The control plane stores and manages object metadata, including:

Bucket and key names
Version information
Pointers to data-plane blobs
ACLs, tags, storage class
Multipart upload state

Think of the control plane as a scale-out object index. It is built on a distributed, strongly-consistent metadata service backed by consensus replication across multiple AZs. Metadata mutations (like PUT, DELETE, or CompleteMultipartUpload) are atomic operations.

Example: Single PUT For the cat.jpg uploaded earlier, the control plane creates a record linking the object’s name to its data:

ObjectRecord:
  Key: "cat.jpg"
  VersionId: UUID
  Pointer: "s3data-ABCD1234"
  Size: 10 MB
  ETag: "md5"
  Metadata: {...}

3. S3 Metadata Store

The metadata store is the internal, consensus-based database that powers the control plane.

Characteristics: Strongly consistent, partitioned by bucket/key, and replicated across three or more nodes using a Paxos-like protocol for mutations.
Stored Information: It holds structured entries for object metadata (key, version, pointer, size, etc.) and in-progress multipart uploads (UploadId, parts, state, etc.).

High-Level Architecture Diagram

To visualize how these components interact, consider this high-level diagram:

S3 Multipart Upload: A Deep Dive

Why Use Multipart Upload?

Now that we understand the core components, let’s address a fundamental question: why use multipart upload?

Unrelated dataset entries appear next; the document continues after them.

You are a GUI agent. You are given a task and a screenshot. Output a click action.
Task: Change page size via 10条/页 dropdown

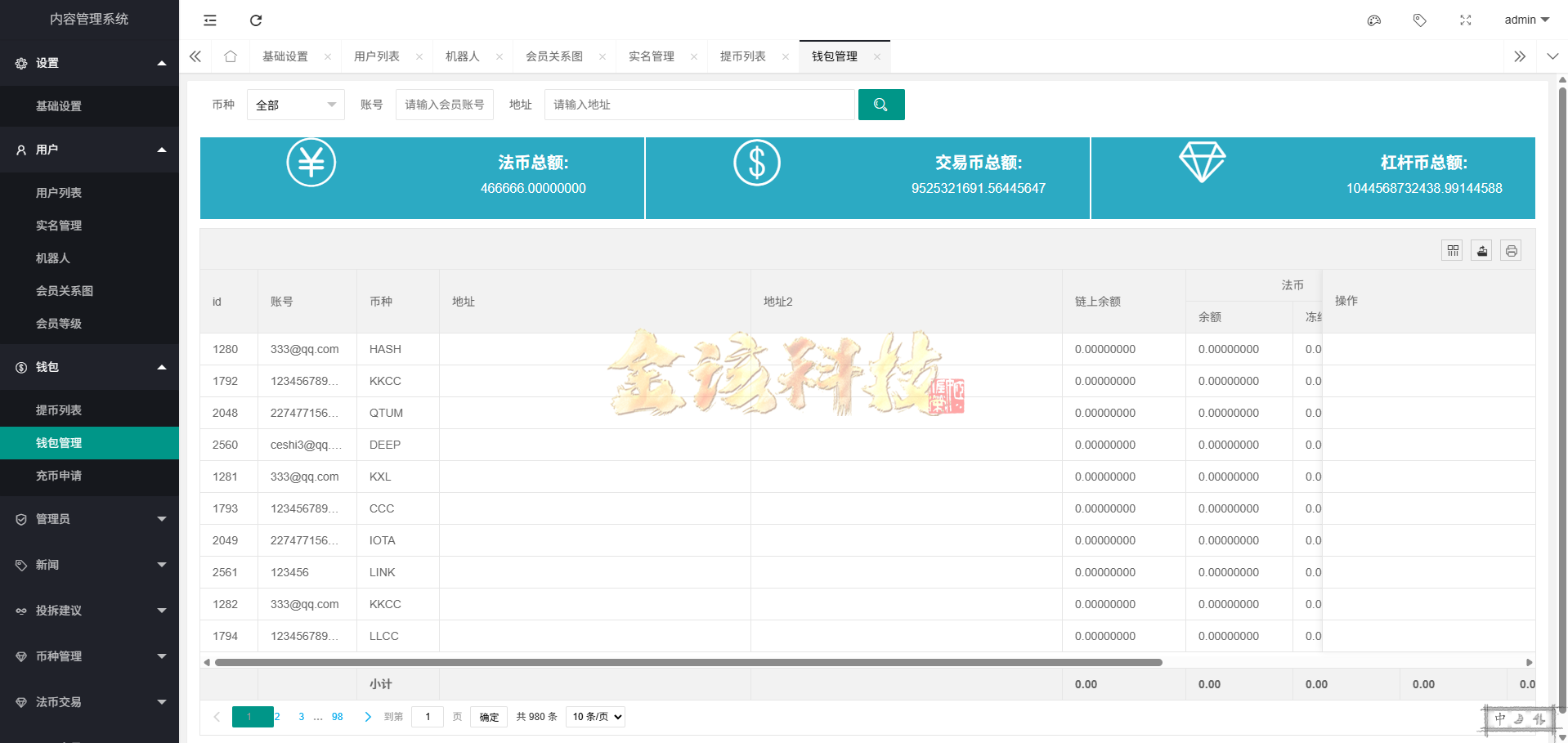pyautogui.click(x=594, y=717)
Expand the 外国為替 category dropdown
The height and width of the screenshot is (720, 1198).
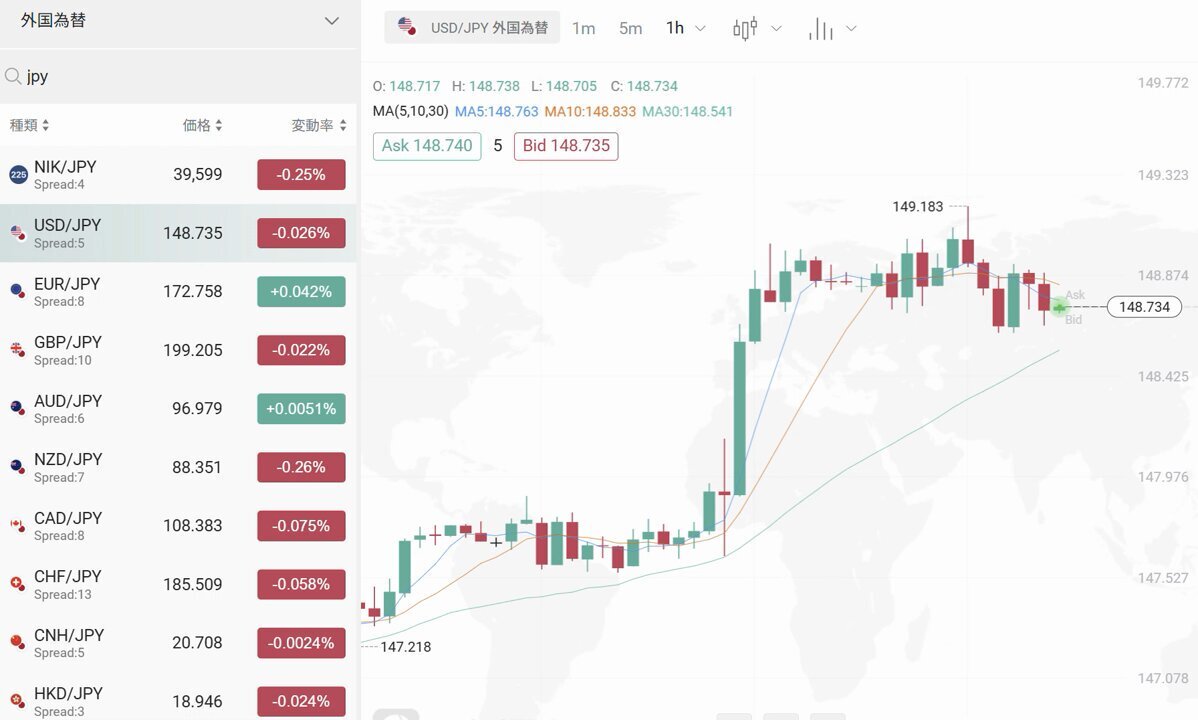pos(332,21)
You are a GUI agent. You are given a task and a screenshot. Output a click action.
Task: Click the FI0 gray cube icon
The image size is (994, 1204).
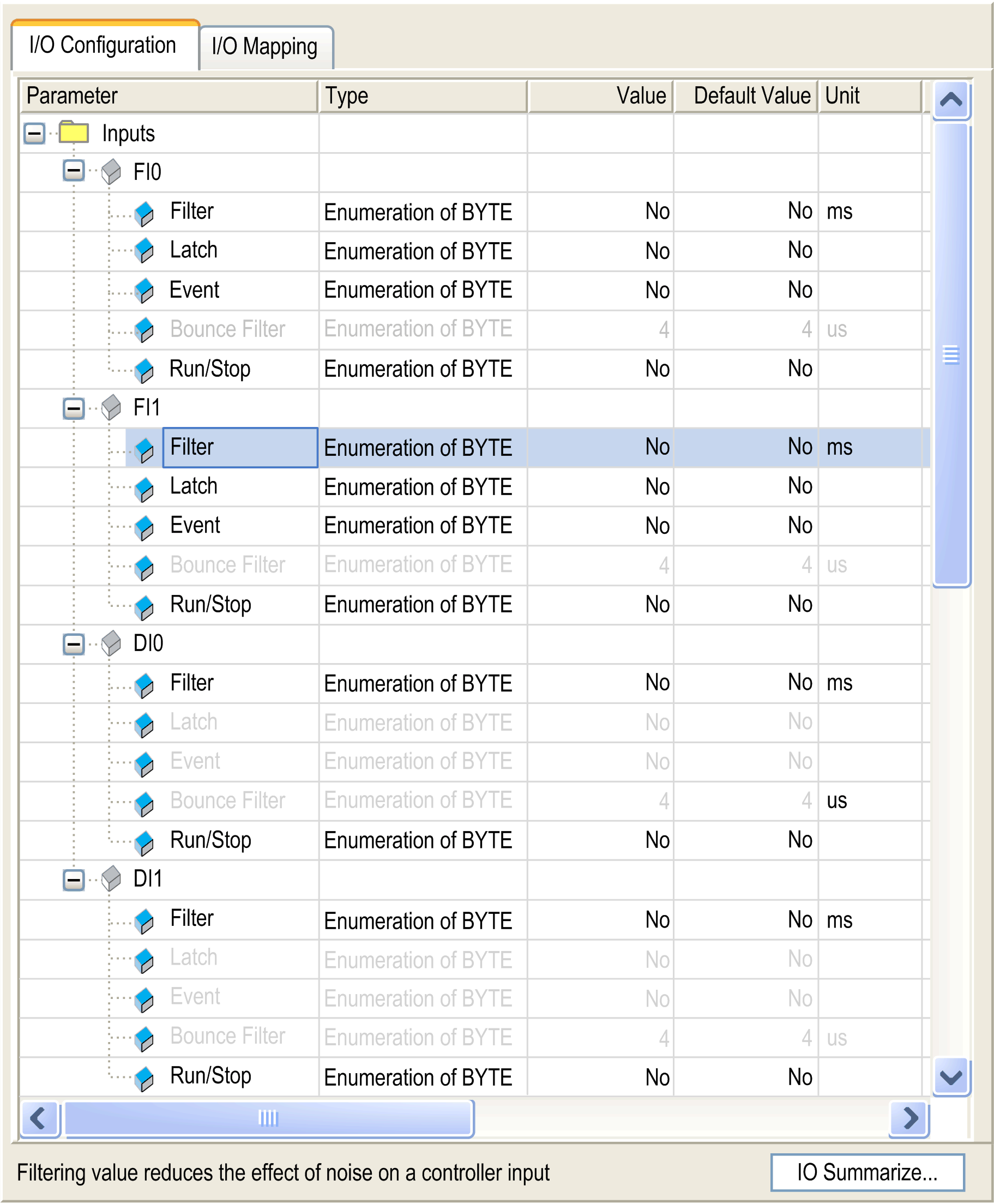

For small files, a single PUT request is simple and efficient. However, as file sizes grow into gigabytes or terabytes, this approach becomes impractical due to:

Network Instability: A dropped connection forces you to restart the entire upload from the beginning.
Lack of Parallelism: You are limited to the speed of a single data stream.
Inability to Pause/Resume: Large uploads cannot be paused and resumed later.

Multipart upload solves these problems by breaking a large object into smaller, manageable chunks that can be uploaded independently and in parallel, using the S3 architecture we just described.

Step 1: Upload Initialization

The client initiates the upload: POST /my-bucket/my-object?uploads. S3 responds with a unique UploadId for the transaction.

Control Plane: Allocates metadata for the upload state machine (UploadId, key, permissions, etc.).
Data Plane: No storage is allocated yet. No object is created.

Step 2: Uploading Parts

The client uploads each part (5MB–5GB) independently: PUT /bucket/key?partNumber=N&uploadId=XYZ.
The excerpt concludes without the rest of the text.